Gerard was born circa 935 in Cologne to the nobles Ingranne and Emma and was known for his piousness and he was educated in Cologne. It is believed that he entered the priesthood after lightning struck his mother and killed her which he believed to be divine judgment for his sins. Upon his ordination he became the canon for the Cologne Cathedral.

It was at this time that Toul had great independence under its bishops and Gerard himself proved to be quite successful and a respected leader after he was appointed as the Bishop of Toul (3 March 963) and consecrated (the following 19 March in Trier) as such. Bruno the Great – on the behalf of Pope John XII – appointed him to the Toul diocese He established religious schools in the diocese and he invited European scholars – more so Greeks – to come and teach at the school as well as learn there themselves.
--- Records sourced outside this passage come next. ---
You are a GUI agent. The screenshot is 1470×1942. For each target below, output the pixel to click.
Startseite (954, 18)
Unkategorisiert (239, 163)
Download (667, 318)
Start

He rebuilt churches and the notable example to this is the Toul Cathedral which he himself consecrated in 981. Gerard also founded a convent for nuns. Gerard avoided meeting with Emperor Otto II who desired to have the bishop close to him as an advisor.

The "Vita Sancti Gerardi" states that he had the relics of both Saint Mansuetus and Saint Aprus – earlier bishops of the diocese – brought and placed in the church of Saint John the Baptist while he was ill. He is said to have come up with the use of goutweed (once known as "herb Gerald") which was used in the Middle Ages to treat gout. Gerard also fought against secular intervention in ecclesial matters and also invited monks from Ireland to come to his schools to teach. He also studied Sacred Scripture and the lives and teachings of the saints.

He died during the night on 23 April 994 and was interred in the diocesan cathedral in the choir loft.

==Sainthood==
His canonization was celebrated under Pope Leo IX in Rome on 21 October 1050 – that pontiff served as a successor in Toul and venerated the late bishop. Gerard's remains were exhumed in Leo IX's presence in Toul on the night of 20 October 1051 and he was found with his white hair to still be in good preservation.